Cesarean section is the delivery route for about one woman in five in the United States. Given that C-section delivery is so common, questions about Cesarean often come up during prenatal visits with my patients. Here is a sampling of the most frequent questions I am asked in my practice, and their accompanying answers.
What are my chances of having a Cesarean delivery?
Cesarean section rates in the U.S. vary from year to year, and differ
among regions, generally occurring at a lower incidence in the western
and midwestern states than in other areas of the country. The rates also
are affected by the risk status of the mother and fetus. Primary C-section
rates (the chance of having a C-section, never having had one before)

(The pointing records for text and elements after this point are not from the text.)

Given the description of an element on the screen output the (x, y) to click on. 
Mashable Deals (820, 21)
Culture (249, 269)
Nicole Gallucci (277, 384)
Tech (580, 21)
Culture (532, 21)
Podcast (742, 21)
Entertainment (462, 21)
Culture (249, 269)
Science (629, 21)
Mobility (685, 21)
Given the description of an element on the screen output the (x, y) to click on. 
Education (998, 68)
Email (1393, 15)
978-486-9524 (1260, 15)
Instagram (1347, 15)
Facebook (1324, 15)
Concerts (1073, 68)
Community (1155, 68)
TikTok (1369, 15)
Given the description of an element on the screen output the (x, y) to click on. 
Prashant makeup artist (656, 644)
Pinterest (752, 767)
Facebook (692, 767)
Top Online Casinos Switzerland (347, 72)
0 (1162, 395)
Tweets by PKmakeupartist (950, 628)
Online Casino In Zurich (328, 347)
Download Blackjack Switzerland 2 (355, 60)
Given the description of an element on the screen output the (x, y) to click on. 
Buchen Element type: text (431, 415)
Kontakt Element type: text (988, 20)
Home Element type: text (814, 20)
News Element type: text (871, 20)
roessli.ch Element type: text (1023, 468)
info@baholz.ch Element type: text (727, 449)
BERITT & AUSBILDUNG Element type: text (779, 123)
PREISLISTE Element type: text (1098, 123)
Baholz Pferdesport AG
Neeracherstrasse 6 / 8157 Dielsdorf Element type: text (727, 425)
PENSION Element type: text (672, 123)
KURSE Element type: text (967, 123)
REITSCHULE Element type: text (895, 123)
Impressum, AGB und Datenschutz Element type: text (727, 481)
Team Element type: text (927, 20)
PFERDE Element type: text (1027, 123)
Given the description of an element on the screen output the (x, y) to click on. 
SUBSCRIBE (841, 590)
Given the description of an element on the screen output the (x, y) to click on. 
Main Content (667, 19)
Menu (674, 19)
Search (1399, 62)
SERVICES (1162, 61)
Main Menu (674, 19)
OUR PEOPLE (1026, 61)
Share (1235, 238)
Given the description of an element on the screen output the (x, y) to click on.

in the U.S. are about 14%, and total C-section rates are approximately
21%.
Why would I need a C-section?
Most C-sections are performed for problems related to a mismatch between
the fetal head and the mom's pelvis. These are discovered when the labor
process becomes stalled after initial progress. A lack of progress may
occur in the last stage of labor, when the woman is ten centimeters and
pushing, or earlier, before the cervix is completely dilated. Other indications
for C-section involve breech presentation, placenta previa, fetal distress,
very large infants, previous uterine surgery, and medical problems or
diseases.
When will I know if I need one?
Babies that need to be born by C-section sometimes cooperate by declaring
early, such as with a breech or very large infant. Most C-sections, especially
those that are done for some degree of "not fitting", cannot be predicted
ahead of time. Labor, itself, is the test of whether or not a baby will
fit through the birth canal. In general, a two-hour lack of progress if
everything is optimal signals a C-section may be necessary.
What are the risks?
Cesarean delivery includes some risks common to any birth, such as blood
clots in the legs, uterine infection, excessive bleeding after delivery,
with or without blood transfusion, and pelvic injury. Some of these are
increased in C-section compared with vaginal delivery, particularly infection
and bleeding. Risks due to the surgery itself, such as damage to bladder
or bowel, are increased. Babies born by C-section face a greater chance
of retaining amniotic fluid in their lungs after birth than do those born
vaginally. Modern medicine has made both vaginal delivery and C-section
very low-risk, but vaginal delivery remains a bit safer.
Can I a avoid a C-section?
Most C-sections are performed for reasons beyond the patient's, or the
doctor's, control. You can maximize your chances of delivering vaginally,
though, by taking good care of yourself during your pregnancy, including
early prenatal care with testing for diabetes, sensible exercise, a balanced
diet, and avoidance of smoking and alcohol.
Can I refuse to have a Cesarean delivery?
You can legally refuse any medical treatment, including surgery. It makes
little sense, though, to trust someone with your health, and that of your
unborn child, and then refuse to follow that doctor's recommendations.
What is recovery like?
The common hospital stay after C-section is three days, not counting the
day of surgery. Limited activity is the hallmark of the first week at
home, with mild to moderate pain and discomfort in the incision. During
the following two to three weeks, most women advance to normal activities
with little pain, but with reduced stamina. Exercise and return to work
are usually allowed after six to eight weeks.
Will I always have to deliver by C-section?
The vast majority of C-section are performed using a transverse incision
low on the uterus, allowing that patient to labor in her next pregnancy.
Vaginal birth after Cesarean, or VBAC, is a common, safe, and generally
accepted practice these days. Each patient should discuss her individual
case with her doctor, however, as not all women are ideal candidates for
VBAC.
What about the incision?
There are two incisions to discuss with Cesarean births: the skin incision
and the uterine incision. The skin incision is almost always a transverse,
or "bikini", cut low on the abdomen. A few circumstances dictate the use
of a vertical skin incision in the midline from just above the pubic bone
to just below the belly button. In neither incision are the abdominal
muscles cut. Rather, the two strips of rectus muscles are only separated
in the midline and return to normal position after healing. The second
cut, the uterine incision, when done transversely (crossways) as is most
common, is the one that allows VBAC safely in the next pregnancy, regardless
of the type of skin incision that was done. A vertical incision on the
uterus, no matter the type of skin incision, requires a repeat Cesarean
section for all future deliveries, without exception. Vertical uterine
incisions are necessary in specific circumstances, such as extreme prematurity,
some cases with placenta previa, and certain unusual fetal positions in
the uterus.
Will I see or feel anything?
Epidural or spinal anesthesia, in which the woman is awake, but numb,
is the standard for C-section in the U.S. During the operation, which
lasts about 30 minutes, the patient may feel pressure or movement, but
should not experience any pain. An awake anesthetic is safer for the baby,
and permits the father of the baby to attend the delivery. Some C-sections
are performed under general anesthesia, where the woman is asleep. General
anesthetic is used for the direst emergency C-sections, or where an "awake
anesthesia" cannot be used.
Express your thoughts, fears, and preferences about C-section during your prenatal visits. You are likely to decrease your anxieties about your baby's birth if you are well-informed.